Amazon Echo Show review: This is the best Echo (but it’s also the most expensive)

The Echo Show is not just Amazon’s best smart speaker, it’s the most capable mainstream smart home assistant on the market. An Intel Atom x5-Z8350 processor and a 7-inch color touchscreen pumps its price tag up to $230, but the display is worth the added cost to have at least one in a smart home with other Echo speakers. And the Show’s eight-element far-field mic array is stronger than the ones on Amazon’s other Echos, which for me eliminated the need to have an Echo Dot in an adjoining room.

Amazon takes full advantage of that display, providing not just useful visual feedback, but also an in-home intercom—with video, if two Echo Shows are used—and a VoIP-type videophone system. I’ll elaborate on the intercom feature shortly. The videophone service is a great way for families to stay in touch—especially grandparents who live far from their grandchildren—but video requires both parties to have Echo Shows (you can make voice-only calls between other Echo models).

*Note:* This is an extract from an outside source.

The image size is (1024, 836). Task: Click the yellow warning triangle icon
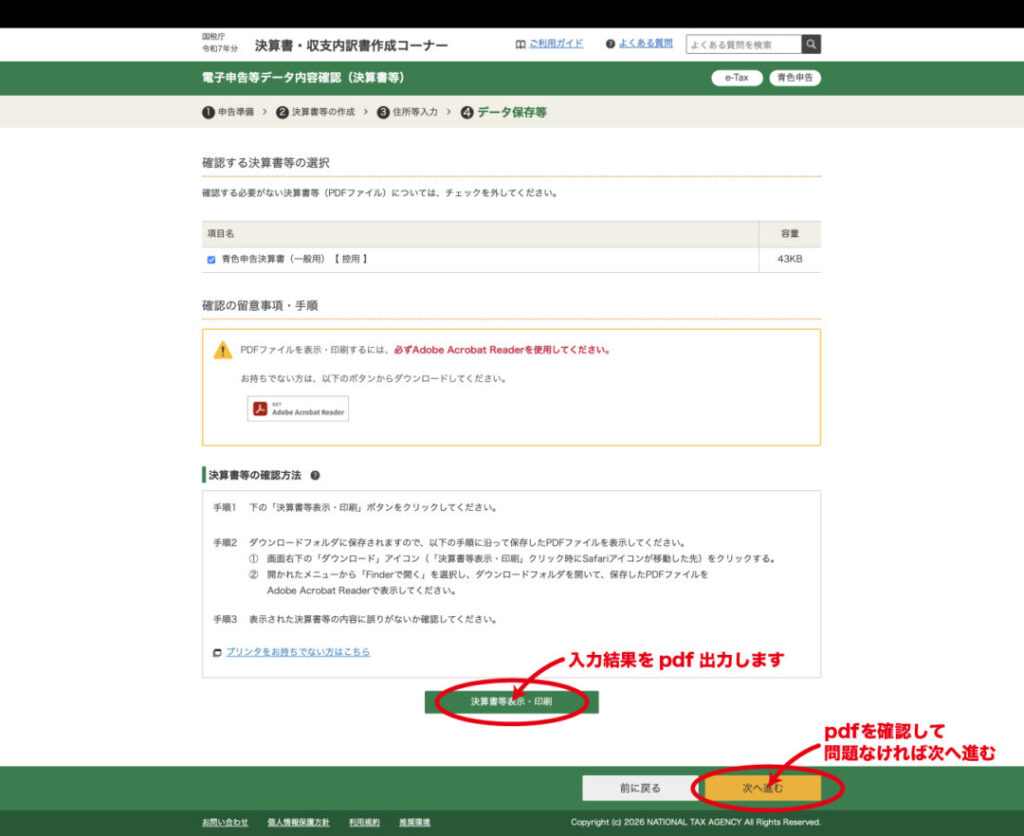click(x=223, y=351)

That could be expecting a lot from grandma and grandpa unless they’re tech savvy or you’re willing to set it up for them (a task distance will make doubly difficult). While that limitation takes a lot of the sizzle out of the proposition, it’s not much different than Apple requiring both parties to use an iOS device to make use of Facetime.

amazon echo show black and white Amazon

The Echo’s new Drop In feature enables conference calls between two Echos, including video on Echos with displays.

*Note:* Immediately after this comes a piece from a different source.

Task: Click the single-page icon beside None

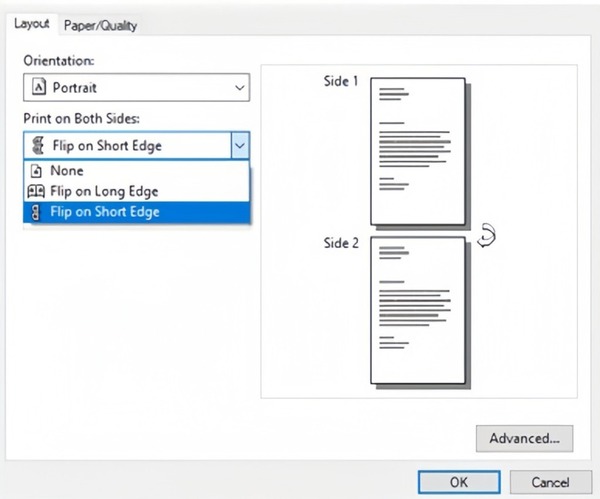Action: click(37, 171)
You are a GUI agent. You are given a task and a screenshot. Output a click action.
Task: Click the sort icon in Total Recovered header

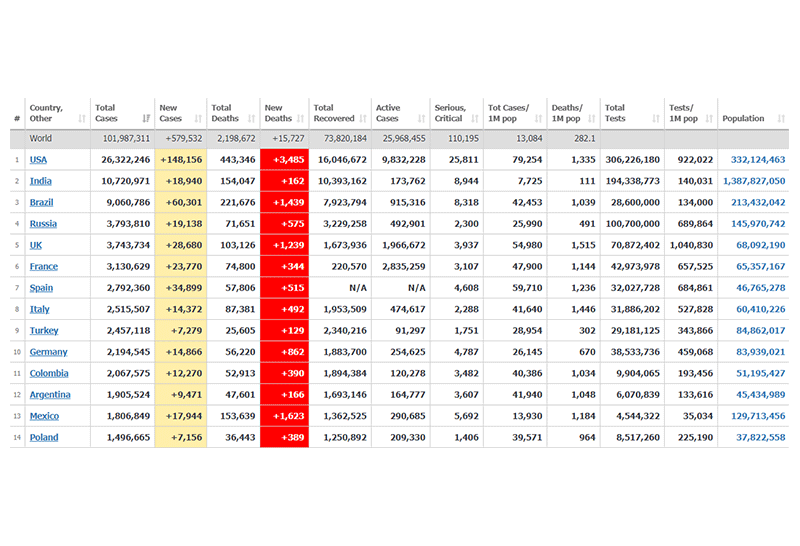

Amazon’s new Drop In feature is even more compelling. This enables two Echo devices to operate as a wireless home intercom. You simply say “Alexa, drop in on the Kitchen” (or whatever you’ve named the Echo you want to use) and a two-way communication session will start. With Echo devices that have screens (the Echo Show and, I assume, the new Echo Spot when it ships), you’ll get a two-way video intercom as well as audio. I tried this with a pair of Echo Shows operating on a Linksys Velop-based home network and it worked great.

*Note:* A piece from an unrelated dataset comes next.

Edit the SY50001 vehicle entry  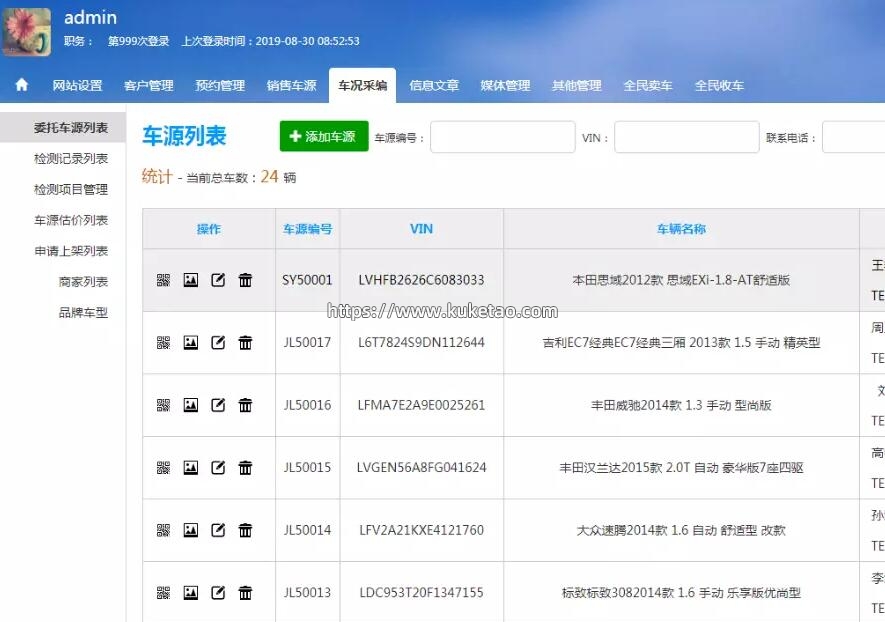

As cool as that is, I can’t say the Echo Show has a fabulous touchscreen. The colors in the digital photos I displayed on it were somewhat muted, its resolution tops out at just 1024×600 pixels, and visual quality suffers when viewed off axis. It is responsive to touch, however, and it will save you from the need to pull out your smartphone to get information such as the current time and weather (accompanied by line drawings depicting the sun, clouds, or rain). Set a timer, and the Show will display a countdown, so you can see at a glance how much time is remaining. Link your calendars to your Alexa account, and the display will scroll through your upcoming appointments. Arrange for an Uber and you’ll get visual updates as to when your ride will arrive.

You can also display photos you’ve uploaded to Amazon’s cloud storage service (you can get 5GB of free storage or unlimited photo storage if you’re an Amazon Prime customer). Once you’ve uploaded your photos, you can identify the people in them, organize them into albums, and then ask Alexa to show all your photos of a particular person, photos in a specified album, or photos that were shot during a stated time frame.

The movie and video experience

You can also watch movies and TV shows on Amazon Prime Video, although I don’t imagine many people will want to do that on such a small screen—there’s no video output, so you can’t connect the Show to your big-screen TV. You can request specific titles (“Alexa, show me Transparent,” or even “Alexa, show me Transparent, season one”). The titles, or TV episodes, appear in numbered boxes. To play the title or episode you want to watch, you say “Alexa, play one” or whatever number the box is labeled as.

amazon echo show white living room Amazon

Don’t let the absence of a power cord in this picture fool you. The Echo Show does not offer the option of running on battery power.

With both music and video, you can use voice commands to play and pause, adjust volume, fast forward and rewind, skip forward and back, and so on. All this worked just fine on two of the Echo Shows I got in for review, but a third unit refused to cooperate—at least not with videos. It would pause for a second or two, and then just go back to streaming as if I’d never interrupted it. I’ve reached out to my Amazon contact about this and will update my review when I get a response.